手厚さからの積極性を(完)

右辺配慮も兼ねた効率良き一手連絡

     黒1コスミが最適でした。これで天元とガッチリ繋がって厚い。

     『一間+コスミ』は相性良い形で白からワリコミされても大丈夫。

     ◆なお黒Aは上のワリコミを狙われるので少し劣ります。

     続いて白2進出なら中は気にせず黒3と囲いましょう。白2で右辺に

     入って来れば中に厚い石あるとの気持ちで強く戦います。

実戦は手厚い打ち方・打ち込みへの対処

     『日本囲碁体系』『御城碁譜』他にもたくさんI氏から伺いました。

      院生の頃学んだ・お世話になった棋書です。実戦の黒1~5は

     影響を受けた【手厚さ】と感じました。ただ右辺遠慮なく入られます。

     この進行も黒悪くはない。しっかり代償を得られるかで評価されます。

     黒aは×断点二つあり危険。I氏が選んだのは・・・

手厚いがあまい

     黒1ツギ正解。白2とツケたときに黒3ともう一度ツグのは・・・

     手厚いとは言えずあまい。黒3は強く黒10とオサエる一手。

     白が生きる作業をしたときに断点を守るか考えるところ。もしツグなら

     黒4カケツギがベスト。黒5カタツギは次点。白4キカシは補強になり

     嬉しく以下白12までのワカレは8:2で白良しのワカレと判断します。

     ◆黒9で黒10と切っていたら(白低位になる)6:4でした。   

     ただ検討のときに質問したら・・・素晴らしい答えを。次の図です。

I氏幻の好手段

    「上辺白の弱点見えますか。」と伺ったらサラリと黒1。正解です。

    勘は良いが後が続くかなと白2、4と出切ったら少し考慮され黒5

    アテ、白6ツギに黒7のカケツギも示されたのです。
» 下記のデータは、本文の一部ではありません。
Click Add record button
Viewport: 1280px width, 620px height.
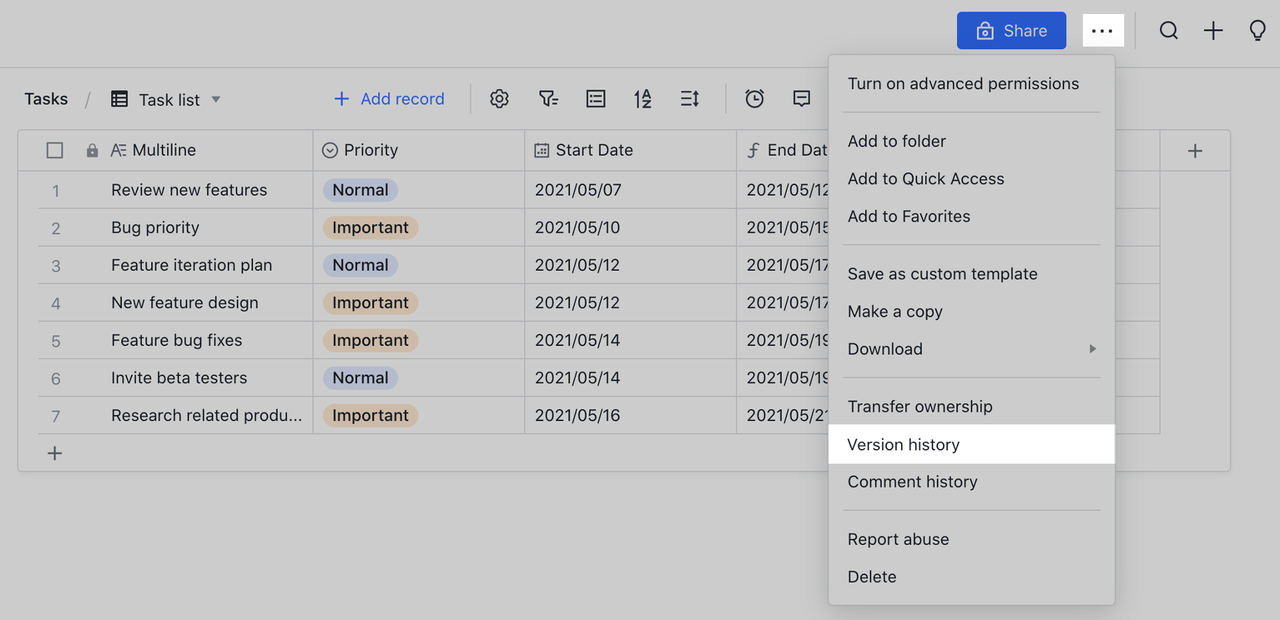(389, 99)
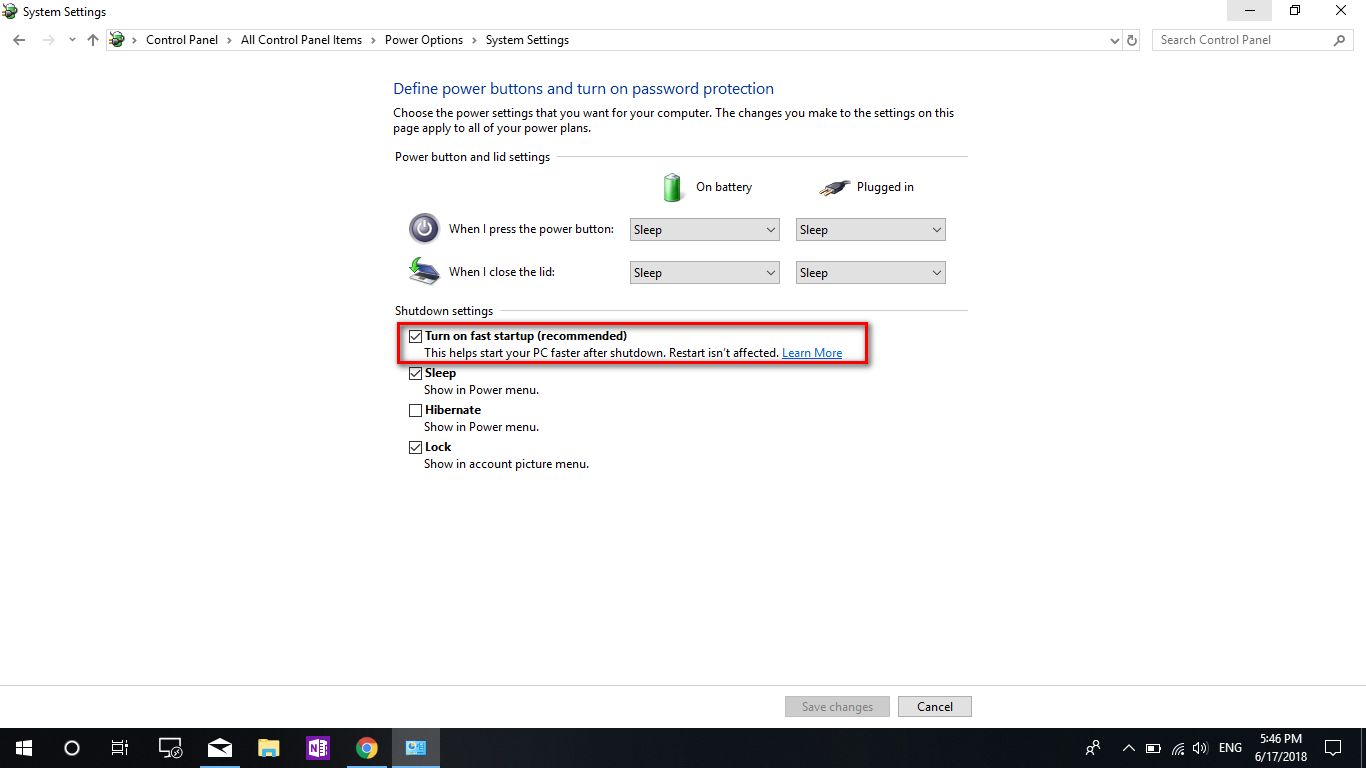Click the Learn More link
Viewport: 1366px width, 768px height.
click(811, 352)
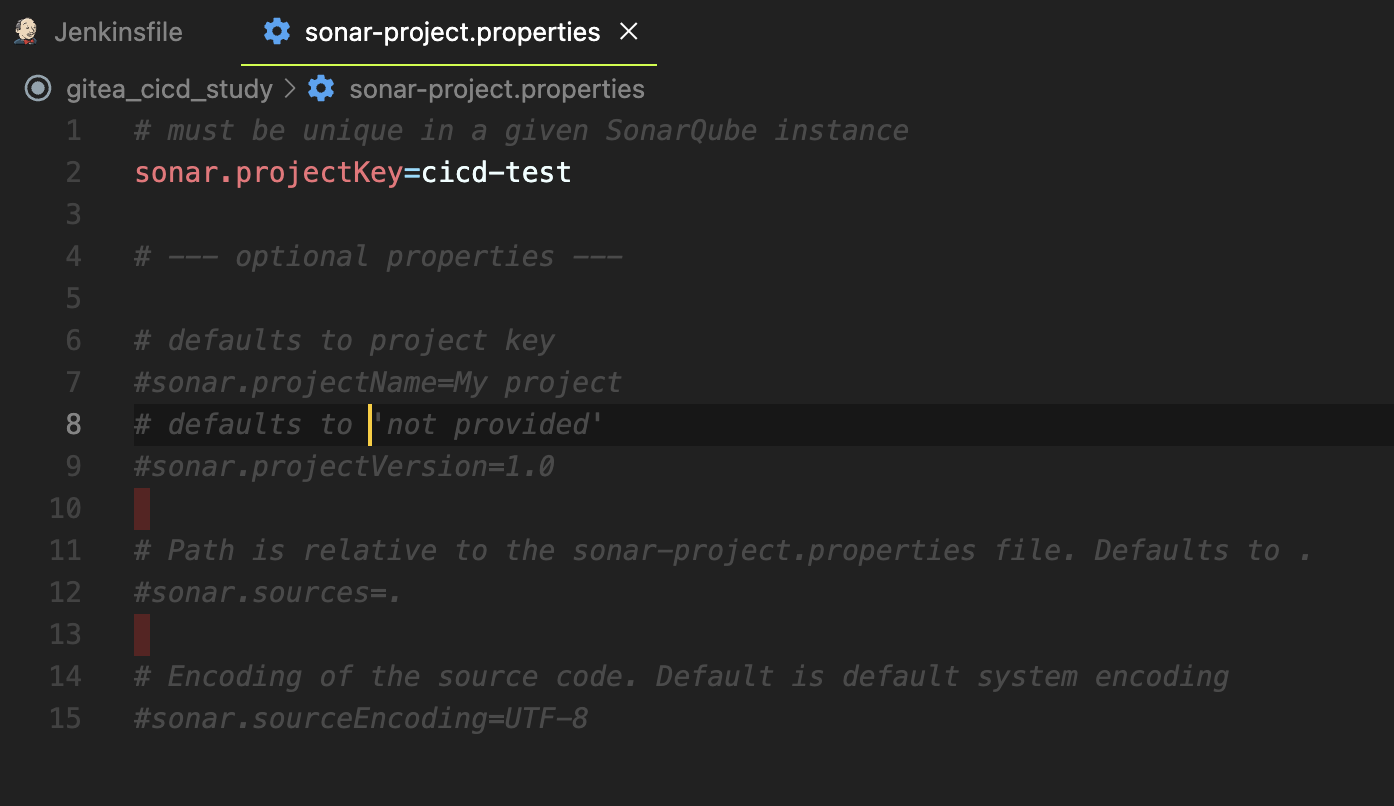Select the sonar-project.properties tab
Image resolution: width=1394 pixels, height=806 pixels.
tap(450, 32)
力弱い方と

    思っていたので驚き。聞くと私の前に打った某プロにこてんぱんにされ

    【本局は先ず守り、補強】と力出すのを控えていたそう。なおこの後

    白aなら黒bと受けます。黒イと黒ロが見合いで白大変。惜しかった。

黒が厚くない進行(切りが大事)

    白10まで実戦。白大ゲイマ・二間は薄い手で黒から分断が可能だが

    回りの黒も少し薄く感じませんか。それは右下白2・4・6の影響です。        

    裂かれ形になったのは良くない。黒3で切って戦えました。

    

切って戦って厚さ目指す

    黒1と切る。瞬間5の断点気になるが黒3、5が『アテてツグ戦いの筋』

    以下白10まで想定の一つ。ここで黒11とモタレ攻めしたらあっぱれです。

    前の図は無難に見えるが白が一方的に繋がっている。比べこの図は白に

    心配が生じているのが大きい回りの黒薄み突く余裕与えないことが

    黒の厚さに繋がるのです。最後左上隅▲に触れましょう。

封鎖された隅の石は断点やハサミツケ2点以上あると要注意

    部分図で解説します。後半白イ、黒ロ、白ハ、黒二、白ホとなりました。

    このとき隅に白×ハサミツケ味が生じています。ただ弱点一つなので黒に

    正しく対応されたら手にはなりません。少し経って白へ、そして白トが

    加わりました。ここで実戦経験豊富な方は白×ノゾキが見えます。

    一般に【封鎖された隅は弱点二つ(ハサミツケ・断点)あると味悪い】

    この形は味ではなく危険。黒1か黒Aに即手入れが必要です。

    ◎お疲れ様でした。これからの対局に役立つ有益内容だったと思います。

    次に機会あれば積極性を前面に。お待ちしています。